Al tratarse de una acción contra el entonces presidente constitucional, Manuel Zelaya, el Gobierno surgido de la revuelta (y comandado de forma interina por Roberto Micheletti) no fue reconocido.

«Hemos recibido muchas notificaciones sobre posibles abusos de los derechos humanos en Honduras en aquellos momentos. Se habla de torturas a gran escala, y de miles de personas arrestadas en un día. Los remitentes aseguran que somos competentes para ver el caso, y lo estamos evaluando», ha confirmado Ocampo.

El paso dado por la Corte, único foro permanente para juzgar el genocidio y los crímenes de guerra y contra la humanidad, es significativo.

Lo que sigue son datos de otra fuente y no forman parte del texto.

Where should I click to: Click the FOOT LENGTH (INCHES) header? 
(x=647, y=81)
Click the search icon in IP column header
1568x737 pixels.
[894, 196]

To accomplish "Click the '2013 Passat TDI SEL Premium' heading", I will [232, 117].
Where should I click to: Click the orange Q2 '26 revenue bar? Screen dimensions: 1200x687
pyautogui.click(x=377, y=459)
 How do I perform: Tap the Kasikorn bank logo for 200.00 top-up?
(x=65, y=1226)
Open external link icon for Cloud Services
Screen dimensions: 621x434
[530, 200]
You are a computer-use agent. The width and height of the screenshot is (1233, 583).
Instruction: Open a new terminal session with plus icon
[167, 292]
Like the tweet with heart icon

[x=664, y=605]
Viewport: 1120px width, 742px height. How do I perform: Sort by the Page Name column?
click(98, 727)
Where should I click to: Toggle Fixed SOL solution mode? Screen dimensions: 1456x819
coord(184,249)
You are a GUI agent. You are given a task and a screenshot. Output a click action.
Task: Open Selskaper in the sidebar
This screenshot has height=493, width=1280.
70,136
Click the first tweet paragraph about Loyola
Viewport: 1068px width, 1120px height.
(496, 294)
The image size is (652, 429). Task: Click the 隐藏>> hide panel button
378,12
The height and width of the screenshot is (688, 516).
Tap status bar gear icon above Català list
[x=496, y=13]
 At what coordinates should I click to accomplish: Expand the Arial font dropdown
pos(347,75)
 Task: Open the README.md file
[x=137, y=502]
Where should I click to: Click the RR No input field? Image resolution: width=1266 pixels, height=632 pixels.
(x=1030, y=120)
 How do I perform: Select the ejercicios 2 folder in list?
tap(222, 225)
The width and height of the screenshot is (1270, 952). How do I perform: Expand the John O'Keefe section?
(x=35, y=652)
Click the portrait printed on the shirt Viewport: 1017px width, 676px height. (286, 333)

Abierta el 2002, la mayoría de los casos se refieren a África. Uno de los más importantes, además, dará comienzo el lunes y sentará en el banquillo a Jean Pierre Bemba, ex vicepresidente de la República Democrática de Congo. Entre 2002 y 2003, sus tropas habrían cometido asesinatos, violaciones y robos contra civiles.